La cifra degli interventi dei due protagonisti della serata è stata, parafrasando il cognome del rettore, piuttosto vaga.
Balducci, ripercorrendo la storia della vicenda, ha però spiegato che gli incontri sono in corso. Un tavolo presideuto dal ministro dell'agricoltura Maurizio Martina che ha sul piatto i tre ingredienti finora individuati del post-expo. Ovvero il sistema di laboratori di ricerca (invecchiamento, alimentazione, big data...) coordinati dall'Istituto italiano di tecnologia di Genova. Il secondo è il polo per le imprese innovative promossso da Assolombarda, il terzo è il nuovo campus della Statale proveniente da Città Studi.
Lo stato di avanzamento di queste discussioni deve essere ancora agi inizi. Qualche accenno, da parte di Balducci, è venuto sulla possibilità di allargare l'iniziativa dell'Iit (su cui il governo, per bocca del premier Renzi, ha promesso un miliardo e mezzo di finanziamenti in dieci anni) anche ai centri di ricerca milanesi. Ma non un accenno all'impegno più pesante: ovvero ai 500 milioni (stimati da Vago, ma forse anche ben superiori) per il trasferimento dei dipartimenti di Città Studi in un campus moderno.

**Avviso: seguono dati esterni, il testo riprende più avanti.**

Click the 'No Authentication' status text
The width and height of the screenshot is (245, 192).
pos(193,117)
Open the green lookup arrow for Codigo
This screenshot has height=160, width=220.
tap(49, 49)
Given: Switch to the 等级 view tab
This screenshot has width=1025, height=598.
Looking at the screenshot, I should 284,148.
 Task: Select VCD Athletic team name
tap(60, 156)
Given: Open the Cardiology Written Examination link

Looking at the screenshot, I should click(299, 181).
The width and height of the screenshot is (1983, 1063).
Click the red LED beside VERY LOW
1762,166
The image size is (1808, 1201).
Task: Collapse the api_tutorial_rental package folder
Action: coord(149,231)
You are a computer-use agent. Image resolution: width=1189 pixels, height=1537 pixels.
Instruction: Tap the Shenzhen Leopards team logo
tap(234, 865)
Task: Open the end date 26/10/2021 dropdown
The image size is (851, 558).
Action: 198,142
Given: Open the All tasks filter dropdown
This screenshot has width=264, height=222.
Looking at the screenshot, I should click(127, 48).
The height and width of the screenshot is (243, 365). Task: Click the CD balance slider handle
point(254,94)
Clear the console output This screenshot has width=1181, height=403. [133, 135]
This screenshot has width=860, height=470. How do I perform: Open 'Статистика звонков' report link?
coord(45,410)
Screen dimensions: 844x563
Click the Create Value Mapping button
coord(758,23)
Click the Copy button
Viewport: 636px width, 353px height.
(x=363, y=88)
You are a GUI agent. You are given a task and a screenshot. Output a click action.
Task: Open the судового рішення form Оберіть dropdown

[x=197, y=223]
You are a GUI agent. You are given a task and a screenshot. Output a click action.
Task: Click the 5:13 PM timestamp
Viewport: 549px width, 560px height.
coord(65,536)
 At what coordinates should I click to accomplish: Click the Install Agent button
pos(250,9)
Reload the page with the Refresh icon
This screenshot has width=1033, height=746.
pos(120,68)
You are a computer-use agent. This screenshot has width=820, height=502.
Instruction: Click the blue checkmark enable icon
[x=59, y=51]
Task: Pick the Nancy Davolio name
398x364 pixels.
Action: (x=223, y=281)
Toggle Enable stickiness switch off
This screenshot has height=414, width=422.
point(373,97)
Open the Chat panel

Tutto sembra ancora fermo. Vago, dal canto suo, parla del progetto come connotato da "scarse probabilità di successo". In una situazione finanziaria dell'Università degli Studi di Milano "non florida". Mentre uno studente di I-light, intervenuto alla fine, lo dice chiaramente: "Città Studi sta cadendo a pezzi".
Parole forti, ma che non stupiscono troppo il rettore: " uno dei primi interventi in corso è rimettere a posto il tetto di Chimica e Biologia, dove ci piove dentro". E il nuovo edificio di informatica costruito a metà per il fallimento consecutivo di due aziende costruttrici, ma i cui lavori ora riprenderanno.
Vago sa bene lo stato dei dipartimenti intorno a Via Celoria. Ristrutturarli è possibile, ma con le attività didattiche e di ricerca in corso, è ben più difficile e costoso. E poi - dice - si tratta di strutture concepite in altre epoche - ordini di grandezza meno efficienti di come si realizza oggi un laboratorio avanzato. Altro esempio è farmaceutica,  in mezzo a palazzi residenziali, dove si rischiano problemi con le sue emissioni. Al punto che Vago, nel caso in cui il trasferimento a Rho non vada in porto, prevede di trasferirla nell'area libera di San Faustino un tempo acquistata dall'Università per la nuova sede di informatica.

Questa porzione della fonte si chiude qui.